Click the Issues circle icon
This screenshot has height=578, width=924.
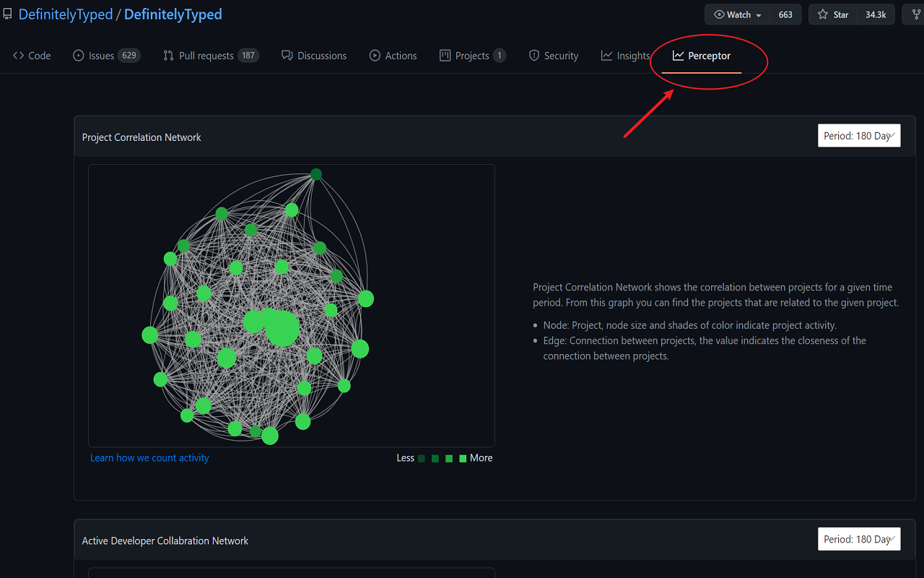click(x=79, y=56)
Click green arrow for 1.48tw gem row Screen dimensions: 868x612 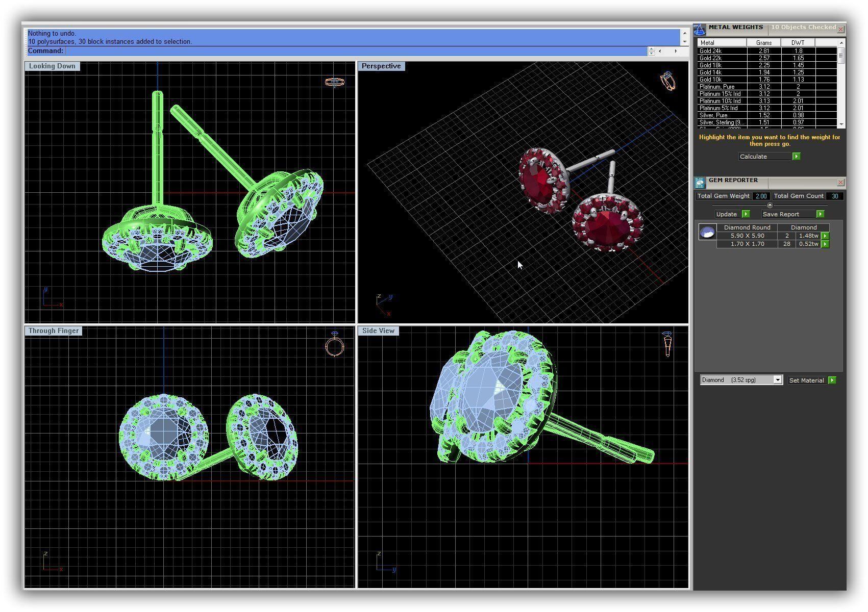[x=825, y=236]
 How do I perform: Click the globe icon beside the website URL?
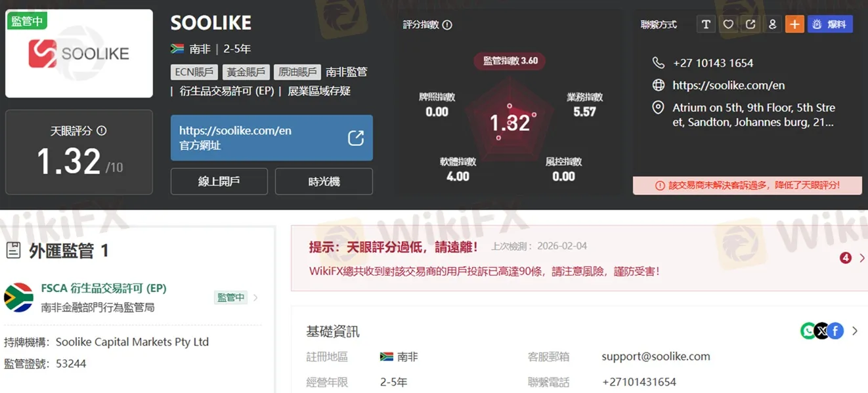coord(659,85)
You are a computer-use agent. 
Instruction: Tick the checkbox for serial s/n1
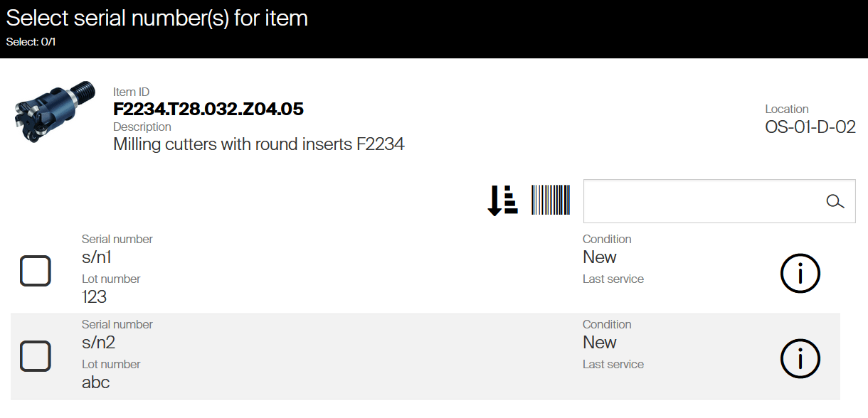[x=36, y=271]
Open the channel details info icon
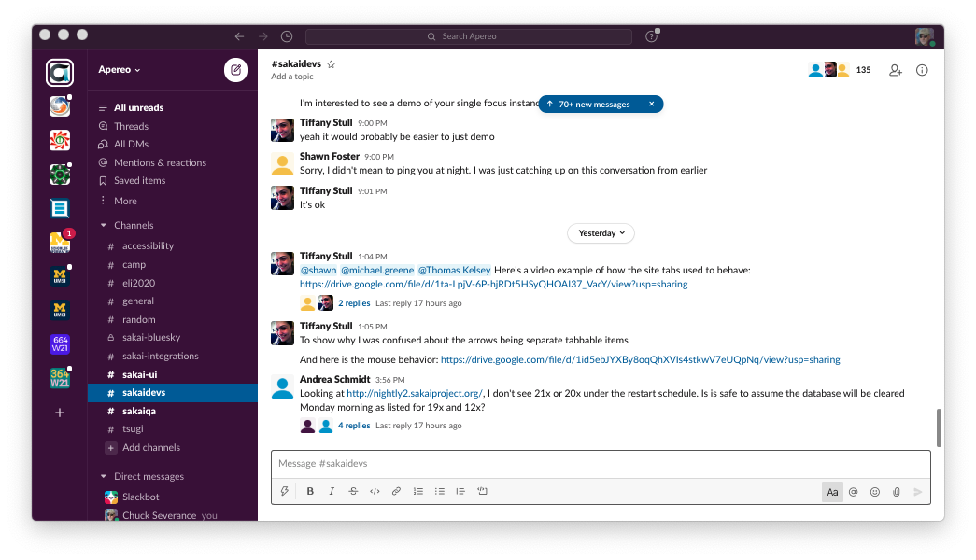The height and width of the screenshot is (560, 976). tap(922, 70)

☆ ☆ ☆

Prompt
Once the line containing "You are a computer-use agent." has been found, write out exactly that line and each one after it through the end of the data, leaving out every picture.

Solution to the exercise
You are a computer-use agent. 
Instruction: Tick the checkbox for serial s/n1
[x=36, y=271]
Open the channel details info icon
The height and width of the screenshot is (560, 976). tap(922, 70)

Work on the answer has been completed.